Based upon the above literature and the significant morbidity and mortality of untreated ACS we recommend that (a) surgical decompression should be performed in patients with ACS that is refractory to other treatment options (grade 1B), and (b) presumptive decompression should be considered at the time of laparotomy in patients who demonstrate multiple risk factors for IAH/ACS (grade 1C).

Definitive abdominal closure

Following surgical decompression and resolution of the patient's ACS the next therapeutic goal should be definitive closure of the patient's abdomen. Most patients, if decompressed early prior to development of significant organ failure, tolerate primary fascial closure within 5–7 days. Most patients who remain critically ill past this time period with significant loss of abdominal domain require either split-thickness skin grafting of the exposed viscera, with subsequent fascial closure 9–12 months later, or cutaneous advancement flap (“skin-only”) closure, which allows earlier fascial closure [2584]. Various observational studies have been performed reporting the success of various techniques for long-term management of the open abdomen [84]. Prospective trials to identify the optimal method for such management, however, have yet to be performed. As a result, recommendations for definitive abdominal closure cannot be made at this time.

Future Investigation

The consensus definitions proposed in Part I and the evidence-based guidelines advocated in Part II are presented as a means to establish a foundation upon which future clinical trials may be performed. The use of such definitions and guidelines should facilitate the interpretation and comparison of one study against another so that clinically useful decisions may be made regarding the optimal treatment strategy for the patient with IAH/ACS. While multiple areas for future research have been identified in the above discussion, several additional suggestions are appropriate.

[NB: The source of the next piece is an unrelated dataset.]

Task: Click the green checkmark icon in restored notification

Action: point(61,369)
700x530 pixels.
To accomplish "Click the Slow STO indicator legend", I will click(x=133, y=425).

As illustrated in Table 2, the reported incidence and prevalence of IAH and ACS have varied widely from one study to the next, largely due to the prior lack of consensus definitions. To facilitate determination of accurate incidence and prevalence estimates and assist in the comparison of future trials, we recommend that incidence and prevalence estimates of IAH/ACS should be based upon the consensus definitions (grade 1C).

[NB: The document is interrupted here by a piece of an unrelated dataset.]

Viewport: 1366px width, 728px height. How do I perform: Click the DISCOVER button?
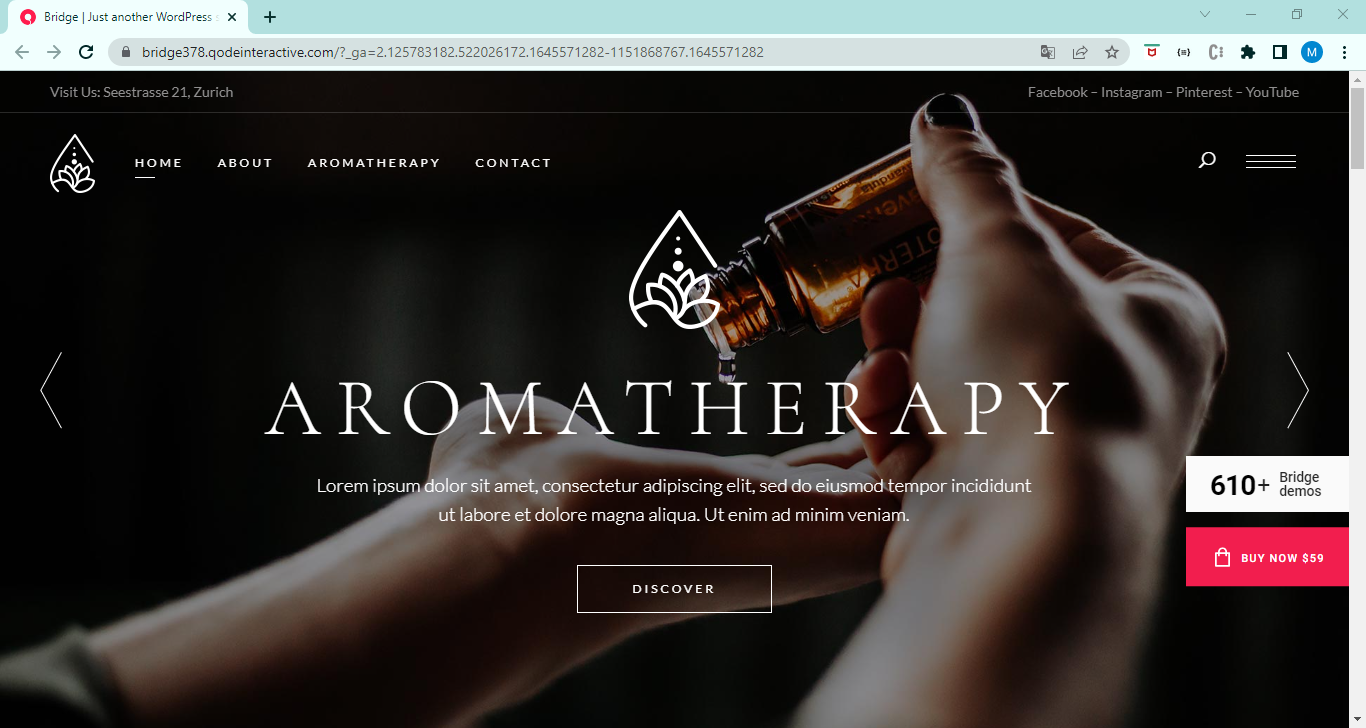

The frequency of IAP monitoring may affect mean and maximal daily IAP levels as well as the incidence and prevalence of IAH when different thresholds are utilized. Further, the time spent above a critical IAP threshold during each 24-h period may be of greater clinical significance than isolated maximal IAP values. To facilitate communication of the severity of IAH in future trials, we suggest that mean, median, and maximal IAP values should be provided both on admission and during the study period (grade 2C).

Summary

Significant progress has been made over the past decade towards understanding the etiology and pathophysiology surrounding IAH and ACS. The absence of consensus definitions and treatment guidelines, however, has led to confusion over both the prevalence of IAH and ACS as well as the most effective treatment strategies for such patients. The 2004 International ACS Consensus Definitions Conference committee has proposed the consensus definitions outlined in Part I and the evidence-based management guidelines in Part II to serve as a basis for future consensus. Both of these documents highlight the significant need for well-designed, prospective clinical trials to clarify the many questions and issues that remain unanswered with respect to IAH and ACS. The authors anticipate that these definitions and recommendations will be dynamic and will change as new research is published.